(Dataset items)
· · · · ·

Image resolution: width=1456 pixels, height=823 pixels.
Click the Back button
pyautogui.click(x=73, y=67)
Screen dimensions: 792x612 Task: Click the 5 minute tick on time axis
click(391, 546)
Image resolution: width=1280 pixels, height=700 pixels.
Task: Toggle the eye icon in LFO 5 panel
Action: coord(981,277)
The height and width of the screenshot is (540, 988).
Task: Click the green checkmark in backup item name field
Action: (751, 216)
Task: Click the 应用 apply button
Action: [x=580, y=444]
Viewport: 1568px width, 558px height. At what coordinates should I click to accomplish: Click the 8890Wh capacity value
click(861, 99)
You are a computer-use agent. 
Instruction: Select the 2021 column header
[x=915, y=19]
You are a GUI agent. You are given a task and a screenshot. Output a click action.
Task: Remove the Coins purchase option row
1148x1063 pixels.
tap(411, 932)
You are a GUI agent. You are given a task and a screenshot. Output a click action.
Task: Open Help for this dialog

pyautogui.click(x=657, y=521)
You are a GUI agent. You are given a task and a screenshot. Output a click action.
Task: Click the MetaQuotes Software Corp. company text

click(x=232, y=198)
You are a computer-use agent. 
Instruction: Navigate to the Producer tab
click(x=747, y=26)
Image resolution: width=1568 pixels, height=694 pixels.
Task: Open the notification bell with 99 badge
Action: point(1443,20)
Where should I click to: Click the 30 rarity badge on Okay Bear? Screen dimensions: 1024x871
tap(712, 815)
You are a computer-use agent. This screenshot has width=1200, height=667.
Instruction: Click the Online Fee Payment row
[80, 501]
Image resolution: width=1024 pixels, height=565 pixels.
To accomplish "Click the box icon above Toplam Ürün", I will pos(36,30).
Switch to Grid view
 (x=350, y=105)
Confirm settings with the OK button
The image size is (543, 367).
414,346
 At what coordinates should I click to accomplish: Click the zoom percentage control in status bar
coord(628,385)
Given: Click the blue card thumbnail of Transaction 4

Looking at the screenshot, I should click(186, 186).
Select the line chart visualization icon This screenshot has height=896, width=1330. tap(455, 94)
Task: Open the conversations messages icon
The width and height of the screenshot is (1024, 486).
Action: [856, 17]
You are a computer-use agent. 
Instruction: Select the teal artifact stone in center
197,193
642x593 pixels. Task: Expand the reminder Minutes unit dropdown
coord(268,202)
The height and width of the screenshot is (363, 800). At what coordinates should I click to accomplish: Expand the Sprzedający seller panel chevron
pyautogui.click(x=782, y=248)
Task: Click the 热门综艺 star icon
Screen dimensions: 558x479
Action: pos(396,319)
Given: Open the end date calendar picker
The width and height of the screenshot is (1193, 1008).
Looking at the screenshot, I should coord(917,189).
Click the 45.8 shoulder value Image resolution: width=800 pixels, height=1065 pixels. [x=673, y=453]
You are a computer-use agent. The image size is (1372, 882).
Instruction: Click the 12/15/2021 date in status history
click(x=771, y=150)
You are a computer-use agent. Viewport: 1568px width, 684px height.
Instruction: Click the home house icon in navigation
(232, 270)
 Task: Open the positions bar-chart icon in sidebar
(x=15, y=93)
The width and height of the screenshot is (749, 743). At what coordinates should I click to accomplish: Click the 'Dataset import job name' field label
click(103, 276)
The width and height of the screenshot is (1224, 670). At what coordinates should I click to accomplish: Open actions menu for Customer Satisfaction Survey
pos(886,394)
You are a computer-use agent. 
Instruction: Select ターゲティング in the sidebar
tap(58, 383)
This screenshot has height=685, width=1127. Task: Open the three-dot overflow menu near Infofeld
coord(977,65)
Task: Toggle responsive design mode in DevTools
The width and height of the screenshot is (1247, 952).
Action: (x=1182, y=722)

· · · · ·

# TO DO:
Copy out only the lines of the records above from the one with "Task: Remove the Coins purchase option row" through the one with "You are a computer-use agent. This", exactly as they stand, both included.

# RESPONSE TO THIS TASK:
Task: Remove the Coins purchase option row
1148x1063 pixels.
tap(411, 932)
You are a GUI agent. You are given a task and a screenshot. Output a click action.
Task: Open Help for this dialog

pyautogui.click(x=657, y=521)
You are a GUI agent. You are given a task and a screenshot. Output a click action.
Task: Click the MetaQuotes Software Corp. company text

click(x=232, y=198)
You are a computer-use agent. 
Instruction: Navigate to the Producer tab
click(x=747, y=26)
Image resolution: width=1568 pixels, height=694 pixels.
Task: Open the notification bell with 99 badge
Action: point(1443,20)
Where should I click to: Click the 30 rarity badge on Okay Bear? Screen dimensions: 1024x871
tap(712, 815)
You are a computer-use agent. This screenshot has width=1200, height=667.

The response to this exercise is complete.